BRAD Insight is a provider of information on the media and marketing industry in the United Kingdom. The product is managed by Mediatel Ltd. (an Adwanted Group company) who are based at Strand, London.

BRAD Insight logo

==History==
The firm's launch in 1954 was fuelled by the post-war revolution in the UK consumer magazine and newspaper markets. The British Rate And Data directory (known as BRAD) was first published in print and initially contained the details of around 2000 print media that were then accepting advertising. The final print copy of BRAD was published in March 2009. BRAD is now available online via subscription services known as BRAD connect & BRAD intelligence. BRAD currently contains more than 14,000 detailed media entries across seven media channels (Business Press, Consumer Press, Newspapers, TV, Radio, Out of Home and Digital).
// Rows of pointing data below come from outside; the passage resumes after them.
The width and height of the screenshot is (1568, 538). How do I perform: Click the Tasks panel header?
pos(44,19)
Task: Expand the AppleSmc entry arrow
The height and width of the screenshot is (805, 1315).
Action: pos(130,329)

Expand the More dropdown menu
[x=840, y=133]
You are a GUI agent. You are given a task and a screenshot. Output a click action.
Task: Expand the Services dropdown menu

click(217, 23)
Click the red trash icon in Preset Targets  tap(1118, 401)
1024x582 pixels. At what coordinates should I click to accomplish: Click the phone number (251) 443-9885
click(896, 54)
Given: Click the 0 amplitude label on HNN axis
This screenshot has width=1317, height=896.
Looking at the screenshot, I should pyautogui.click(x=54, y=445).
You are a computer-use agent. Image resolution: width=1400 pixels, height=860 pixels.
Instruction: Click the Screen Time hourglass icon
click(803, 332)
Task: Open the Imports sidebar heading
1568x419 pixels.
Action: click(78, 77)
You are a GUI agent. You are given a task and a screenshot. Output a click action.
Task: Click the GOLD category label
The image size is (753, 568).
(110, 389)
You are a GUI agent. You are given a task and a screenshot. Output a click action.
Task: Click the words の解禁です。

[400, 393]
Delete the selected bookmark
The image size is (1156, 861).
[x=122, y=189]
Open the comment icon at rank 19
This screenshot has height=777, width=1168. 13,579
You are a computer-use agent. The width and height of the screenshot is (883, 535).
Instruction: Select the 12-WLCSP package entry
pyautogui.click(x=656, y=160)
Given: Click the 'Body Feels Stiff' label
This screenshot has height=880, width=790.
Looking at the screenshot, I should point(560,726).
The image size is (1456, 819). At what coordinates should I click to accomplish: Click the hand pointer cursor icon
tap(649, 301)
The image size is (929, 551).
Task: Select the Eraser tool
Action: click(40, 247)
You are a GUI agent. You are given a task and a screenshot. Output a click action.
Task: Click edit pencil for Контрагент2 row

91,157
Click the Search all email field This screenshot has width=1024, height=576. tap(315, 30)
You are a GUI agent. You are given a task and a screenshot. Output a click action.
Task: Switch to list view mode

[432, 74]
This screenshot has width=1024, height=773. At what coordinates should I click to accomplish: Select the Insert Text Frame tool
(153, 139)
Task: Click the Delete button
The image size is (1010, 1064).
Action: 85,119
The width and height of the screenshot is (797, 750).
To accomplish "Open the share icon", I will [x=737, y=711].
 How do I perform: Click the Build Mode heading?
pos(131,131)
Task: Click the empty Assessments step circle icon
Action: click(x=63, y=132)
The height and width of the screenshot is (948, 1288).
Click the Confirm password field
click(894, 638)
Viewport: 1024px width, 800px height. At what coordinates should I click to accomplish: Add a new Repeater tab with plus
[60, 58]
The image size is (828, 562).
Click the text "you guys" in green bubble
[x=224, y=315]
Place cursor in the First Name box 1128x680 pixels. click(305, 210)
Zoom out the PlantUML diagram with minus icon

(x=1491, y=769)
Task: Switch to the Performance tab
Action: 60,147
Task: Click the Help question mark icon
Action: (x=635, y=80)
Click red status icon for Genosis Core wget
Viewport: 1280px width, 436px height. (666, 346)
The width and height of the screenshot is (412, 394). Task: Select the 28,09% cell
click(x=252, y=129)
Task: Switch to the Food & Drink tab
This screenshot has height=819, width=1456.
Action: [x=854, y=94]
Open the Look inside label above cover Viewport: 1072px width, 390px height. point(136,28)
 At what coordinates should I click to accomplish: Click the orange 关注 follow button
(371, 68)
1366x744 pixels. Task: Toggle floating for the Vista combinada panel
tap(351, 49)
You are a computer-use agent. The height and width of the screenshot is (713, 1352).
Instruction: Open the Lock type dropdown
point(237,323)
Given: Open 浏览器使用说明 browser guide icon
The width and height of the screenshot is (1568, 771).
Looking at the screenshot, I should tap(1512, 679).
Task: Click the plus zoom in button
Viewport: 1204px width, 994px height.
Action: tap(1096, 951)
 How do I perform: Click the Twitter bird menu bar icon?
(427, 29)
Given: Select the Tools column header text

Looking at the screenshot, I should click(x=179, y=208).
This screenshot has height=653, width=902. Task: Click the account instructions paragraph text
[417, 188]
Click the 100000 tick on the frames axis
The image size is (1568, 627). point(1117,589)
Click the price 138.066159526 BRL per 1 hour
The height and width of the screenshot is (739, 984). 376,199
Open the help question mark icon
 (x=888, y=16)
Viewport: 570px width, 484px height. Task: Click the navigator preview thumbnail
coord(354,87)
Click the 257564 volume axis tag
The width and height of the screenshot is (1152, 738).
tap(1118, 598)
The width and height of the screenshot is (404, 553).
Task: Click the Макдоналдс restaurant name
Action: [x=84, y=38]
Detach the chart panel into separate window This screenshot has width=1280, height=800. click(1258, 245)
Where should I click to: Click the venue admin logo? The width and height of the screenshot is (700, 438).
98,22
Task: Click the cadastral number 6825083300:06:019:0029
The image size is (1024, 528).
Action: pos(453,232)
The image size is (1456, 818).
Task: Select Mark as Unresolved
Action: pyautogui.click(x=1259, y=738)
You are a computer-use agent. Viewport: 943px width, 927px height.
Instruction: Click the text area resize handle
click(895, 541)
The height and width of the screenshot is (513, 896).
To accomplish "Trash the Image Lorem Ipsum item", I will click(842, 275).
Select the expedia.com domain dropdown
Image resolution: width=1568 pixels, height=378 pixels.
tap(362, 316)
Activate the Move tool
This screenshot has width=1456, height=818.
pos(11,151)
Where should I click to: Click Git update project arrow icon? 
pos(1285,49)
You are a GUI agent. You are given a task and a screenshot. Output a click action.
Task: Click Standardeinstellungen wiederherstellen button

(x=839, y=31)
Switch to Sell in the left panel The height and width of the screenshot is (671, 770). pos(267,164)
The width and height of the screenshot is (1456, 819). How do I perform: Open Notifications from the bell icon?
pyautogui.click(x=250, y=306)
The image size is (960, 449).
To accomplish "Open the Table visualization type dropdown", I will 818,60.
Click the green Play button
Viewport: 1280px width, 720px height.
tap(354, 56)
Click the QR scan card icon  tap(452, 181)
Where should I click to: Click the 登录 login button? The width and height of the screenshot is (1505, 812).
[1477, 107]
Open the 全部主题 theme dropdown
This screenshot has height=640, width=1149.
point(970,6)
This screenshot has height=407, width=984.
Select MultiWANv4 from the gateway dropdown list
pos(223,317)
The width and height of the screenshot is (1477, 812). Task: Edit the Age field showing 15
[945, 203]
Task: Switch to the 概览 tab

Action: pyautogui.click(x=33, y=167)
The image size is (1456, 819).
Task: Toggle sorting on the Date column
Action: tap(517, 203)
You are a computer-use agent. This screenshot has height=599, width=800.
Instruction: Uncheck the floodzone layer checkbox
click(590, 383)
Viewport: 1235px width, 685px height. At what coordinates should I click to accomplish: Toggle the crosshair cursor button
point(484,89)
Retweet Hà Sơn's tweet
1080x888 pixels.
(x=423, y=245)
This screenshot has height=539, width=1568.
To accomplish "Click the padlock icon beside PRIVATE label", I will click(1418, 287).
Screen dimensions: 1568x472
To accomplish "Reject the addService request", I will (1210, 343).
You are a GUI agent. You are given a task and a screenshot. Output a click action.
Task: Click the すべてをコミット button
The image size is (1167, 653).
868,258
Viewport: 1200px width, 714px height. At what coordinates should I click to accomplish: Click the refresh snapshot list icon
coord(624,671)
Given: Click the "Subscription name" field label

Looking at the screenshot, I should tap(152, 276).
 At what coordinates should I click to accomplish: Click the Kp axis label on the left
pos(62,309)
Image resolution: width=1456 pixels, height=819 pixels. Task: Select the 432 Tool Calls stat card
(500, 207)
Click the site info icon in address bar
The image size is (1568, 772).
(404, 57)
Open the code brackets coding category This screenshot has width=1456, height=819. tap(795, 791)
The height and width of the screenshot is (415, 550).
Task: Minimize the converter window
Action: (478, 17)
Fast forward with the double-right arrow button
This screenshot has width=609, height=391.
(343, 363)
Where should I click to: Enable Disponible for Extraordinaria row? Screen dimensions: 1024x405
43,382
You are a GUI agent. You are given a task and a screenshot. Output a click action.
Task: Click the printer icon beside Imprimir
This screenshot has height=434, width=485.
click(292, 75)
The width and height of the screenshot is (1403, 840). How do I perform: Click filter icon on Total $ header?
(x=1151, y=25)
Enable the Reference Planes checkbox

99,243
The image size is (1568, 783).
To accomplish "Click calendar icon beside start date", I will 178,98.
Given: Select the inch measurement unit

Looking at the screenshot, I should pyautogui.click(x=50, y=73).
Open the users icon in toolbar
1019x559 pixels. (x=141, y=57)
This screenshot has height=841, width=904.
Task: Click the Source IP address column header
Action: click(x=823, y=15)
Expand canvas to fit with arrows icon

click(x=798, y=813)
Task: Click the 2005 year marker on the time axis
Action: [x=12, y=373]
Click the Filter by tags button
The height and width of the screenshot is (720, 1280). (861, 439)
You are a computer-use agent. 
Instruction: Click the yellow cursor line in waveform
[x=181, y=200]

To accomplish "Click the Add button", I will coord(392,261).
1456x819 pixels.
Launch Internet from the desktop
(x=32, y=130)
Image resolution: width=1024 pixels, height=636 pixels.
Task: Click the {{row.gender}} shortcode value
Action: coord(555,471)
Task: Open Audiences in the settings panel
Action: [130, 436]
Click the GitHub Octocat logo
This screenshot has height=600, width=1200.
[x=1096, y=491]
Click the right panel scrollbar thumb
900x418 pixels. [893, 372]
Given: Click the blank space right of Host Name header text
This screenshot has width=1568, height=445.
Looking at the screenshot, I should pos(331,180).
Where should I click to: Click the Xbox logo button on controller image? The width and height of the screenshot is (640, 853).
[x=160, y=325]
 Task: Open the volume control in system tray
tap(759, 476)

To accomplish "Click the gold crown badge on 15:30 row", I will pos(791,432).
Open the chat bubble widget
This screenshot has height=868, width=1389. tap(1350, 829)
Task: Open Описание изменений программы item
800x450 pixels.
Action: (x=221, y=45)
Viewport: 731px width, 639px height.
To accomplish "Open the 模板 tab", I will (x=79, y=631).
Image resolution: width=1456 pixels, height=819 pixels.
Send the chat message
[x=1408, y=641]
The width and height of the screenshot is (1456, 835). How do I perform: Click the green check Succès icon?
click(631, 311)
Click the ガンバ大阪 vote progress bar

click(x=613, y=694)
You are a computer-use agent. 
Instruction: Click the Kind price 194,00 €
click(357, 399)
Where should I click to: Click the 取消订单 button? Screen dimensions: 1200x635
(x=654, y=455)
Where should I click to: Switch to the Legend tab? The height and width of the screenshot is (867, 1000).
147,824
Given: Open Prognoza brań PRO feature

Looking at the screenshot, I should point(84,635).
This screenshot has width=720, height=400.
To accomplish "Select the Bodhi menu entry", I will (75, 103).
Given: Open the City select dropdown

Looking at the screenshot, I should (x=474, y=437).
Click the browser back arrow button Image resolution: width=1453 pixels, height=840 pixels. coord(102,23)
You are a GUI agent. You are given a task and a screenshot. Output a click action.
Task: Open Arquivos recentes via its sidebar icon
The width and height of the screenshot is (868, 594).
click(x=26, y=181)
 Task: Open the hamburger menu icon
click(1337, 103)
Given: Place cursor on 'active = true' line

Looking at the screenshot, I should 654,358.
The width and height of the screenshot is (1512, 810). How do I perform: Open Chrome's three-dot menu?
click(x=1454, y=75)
In February 1987, Black Box Publishing launched the Account List File (known as ALF), a printed directory providing information about relationships between the UK's top spending advertisers, the brands they own and the advertising agencies they work with (including details of key personnel making advertising decisions on behalf of the brands). BBP was eventually bought by Data Management Services moving to offices in Ramillies Street in central London. At the time the data was sold through print and a software based CRM system. Eventually DMS was bought by Pearson and the ALF range was stabled with The Register and Magazine Business as Register Information Services, with offices in London near The Angel. The company was acquired by Emap in 1999 and ALF and BRAD were brought together. Following 276 editions, 267,145 pages and a total of 3.8 million updates, the final printed edition of ALF was released in August 2010. The ALF directory is now available online via subscription services known as ALF Connect and ALF Intelligence.

BRAD and ALF are both acronyms, standing for British Rate and Data and Account List File respectively. BRAD Insight was known as The Brad Group until it was re-launched in 2007 by Emap.

==Current operations==
New modular versions of ALF Intelligence based on key market factors have been added to the ALF Business Development portfolio. The latest, focusing on brands in the fast-moving consumer goods (FMCG) market, was released in July 2011.

Brad Insight continues to partner with the Guardian Media Group plc on various events, including the MEGAs and the Changing Media Summit. and also sponsors several other media events, such as the Media Festival and the FRESH Awards.